Für die Patienten ist Weihnachten schwerer als für uns. Es ist doch ein sehr emotionales Fest. Deshalb ist es an diesen Tagen besonders wichtig, sich Zeit für Gespräche zu nehmen, zuzuhören. Einige bekommen Besuch von Verwandten. Für die bereiten wir im Aufenthaltsraum immer ein paar Tische vor. Manche bringen sogar Geschenke mit oder ihr traditionelles Essen. Keinen Truthahn, natürlich, aber oft Kartoffelsalat mit Würstchen.

An Weihnachten fließen viele Tränen auf Station. Am schlimmsten ist es für die, die vergeblich warten. Und vielleicht denken: Es könnte mein letztes Weihnachten sein …. Auch mich macht das sehr traurig, wenn ich jemanden so einsam sehe. Ich checke daher meist schon im Vorfeld, wer wohl ein bisschen mehr Zuneigung brauchen wird. Und dann reden wir. Das wirkt befreiend. Viele erzählen von Kindern, die den Kontakt abgebrochen haben. Und sie sagen, ja, das lag an mir, ich habe mich falsch verhalten. Aber jetzt ist es zu spät, das wieder einzurenken…

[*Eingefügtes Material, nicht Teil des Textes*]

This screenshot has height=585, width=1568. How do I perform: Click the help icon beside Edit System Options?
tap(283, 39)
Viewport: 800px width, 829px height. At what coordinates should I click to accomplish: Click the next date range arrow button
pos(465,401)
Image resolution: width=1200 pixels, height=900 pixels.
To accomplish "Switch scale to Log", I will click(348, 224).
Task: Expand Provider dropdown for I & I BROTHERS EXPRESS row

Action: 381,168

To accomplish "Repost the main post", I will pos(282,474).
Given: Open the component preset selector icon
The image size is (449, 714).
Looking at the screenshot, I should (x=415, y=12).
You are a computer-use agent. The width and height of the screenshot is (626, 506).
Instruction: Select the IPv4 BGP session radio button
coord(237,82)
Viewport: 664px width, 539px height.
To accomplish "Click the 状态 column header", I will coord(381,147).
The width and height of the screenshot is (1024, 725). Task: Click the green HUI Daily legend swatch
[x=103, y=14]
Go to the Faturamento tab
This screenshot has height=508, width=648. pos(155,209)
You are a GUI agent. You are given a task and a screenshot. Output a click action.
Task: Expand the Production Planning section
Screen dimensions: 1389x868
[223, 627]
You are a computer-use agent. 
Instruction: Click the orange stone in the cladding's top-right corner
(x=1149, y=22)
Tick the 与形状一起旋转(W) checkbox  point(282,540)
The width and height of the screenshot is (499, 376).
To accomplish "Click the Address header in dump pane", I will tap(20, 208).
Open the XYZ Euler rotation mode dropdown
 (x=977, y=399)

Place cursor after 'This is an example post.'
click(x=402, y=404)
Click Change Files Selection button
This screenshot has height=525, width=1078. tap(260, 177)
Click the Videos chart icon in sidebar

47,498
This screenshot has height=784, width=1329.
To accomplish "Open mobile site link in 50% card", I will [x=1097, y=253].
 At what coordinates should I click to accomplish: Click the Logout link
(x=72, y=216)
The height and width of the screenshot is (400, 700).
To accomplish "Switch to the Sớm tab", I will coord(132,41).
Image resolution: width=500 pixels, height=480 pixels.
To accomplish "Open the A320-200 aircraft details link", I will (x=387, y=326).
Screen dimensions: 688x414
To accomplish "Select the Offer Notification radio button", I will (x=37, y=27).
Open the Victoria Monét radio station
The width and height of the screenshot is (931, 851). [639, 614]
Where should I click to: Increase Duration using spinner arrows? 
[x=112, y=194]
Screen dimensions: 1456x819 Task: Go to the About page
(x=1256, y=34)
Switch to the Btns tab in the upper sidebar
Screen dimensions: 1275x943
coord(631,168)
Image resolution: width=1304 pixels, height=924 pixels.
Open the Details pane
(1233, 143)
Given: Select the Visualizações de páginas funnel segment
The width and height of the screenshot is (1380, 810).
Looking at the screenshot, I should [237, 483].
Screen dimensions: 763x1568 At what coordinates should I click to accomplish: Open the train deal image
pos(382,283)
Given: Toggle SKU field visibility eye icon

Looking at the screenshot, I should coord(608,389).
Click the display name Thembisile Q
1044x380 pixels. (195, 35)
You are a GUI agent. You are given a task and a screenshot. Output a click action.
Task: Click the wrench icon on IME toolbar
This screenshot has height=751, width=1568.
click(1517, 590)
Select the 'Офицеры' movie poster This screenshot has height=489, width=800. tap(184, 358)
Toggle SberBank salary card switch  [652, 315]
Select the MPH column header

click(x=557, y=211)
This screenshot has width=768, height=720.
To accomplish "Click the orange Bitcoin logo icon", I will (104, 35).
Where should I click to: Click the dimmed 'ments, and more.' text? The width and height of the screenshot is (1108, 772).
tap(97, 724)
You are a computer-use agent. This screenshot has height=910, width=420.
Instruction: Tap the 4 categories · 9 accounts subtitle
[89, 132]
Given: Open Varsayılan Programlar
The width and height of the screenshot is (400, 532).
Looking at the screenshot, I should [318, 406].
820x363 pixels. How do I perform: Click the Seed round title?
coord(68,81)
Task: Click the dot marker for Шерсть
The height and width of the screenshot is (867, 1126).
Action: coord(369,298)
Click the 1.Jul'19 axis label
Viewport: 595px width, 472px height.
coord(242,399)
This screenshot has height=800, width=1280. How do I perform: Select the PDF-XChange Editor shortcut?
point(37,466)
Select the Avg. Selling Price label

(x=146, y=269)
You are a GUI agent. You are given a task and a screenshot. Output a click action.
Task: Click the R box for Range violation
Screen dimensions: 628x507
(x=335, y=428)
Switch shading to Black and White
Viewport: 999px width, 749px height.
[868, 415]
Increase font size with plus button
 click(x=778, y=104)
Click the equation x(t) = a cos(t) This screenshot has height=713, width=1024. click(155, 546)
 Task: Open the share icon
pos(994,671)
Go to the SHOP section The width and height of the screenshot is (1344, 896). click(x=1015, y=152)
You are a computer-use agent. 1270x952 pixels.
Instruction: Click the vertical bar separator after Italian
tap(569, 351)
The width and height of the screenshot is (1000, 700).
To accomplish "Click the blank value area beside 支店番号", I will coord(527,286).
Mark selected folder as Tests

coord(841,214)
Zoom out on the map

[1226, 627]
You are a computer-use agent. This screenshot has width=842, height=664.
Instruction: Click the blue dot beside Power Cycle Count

„Am schlimmsten ist es für die, die vergeblich auch Besuch warten“

Solche Erlebnisse machen mir deutlich, wie gut ich es habe, dass meine Familie gesund ist, dass alle zusammen sein können. Streitigkeiten, über die man sich geärgert hat, erscheinen mir an solchen Tagen völlig belanglos.

Ich selbst feiere mit meiner Familie vor dem Dienst, gegen elf Uhr. Das hat sich so eingebürgert. Wenn ich Glück hab, ist die Gans schon fertig, dann krieg ich eine Portion vorab. Die anderen machen allein weiter, wenn ich gehe. Später zeigen sie mir Bilder von der Bescherung, das muss reichen.

Was mich „entschädigt“ für das versäumte eigene Fest? Die Dankbarkeit der Patienten. „Es war Weihnachten so schön mit Ihnen, Herr Duda“ – das höre ich oft. Und: „Sind Sie Silvester auch da?“ Aber Silvester hab ich frei.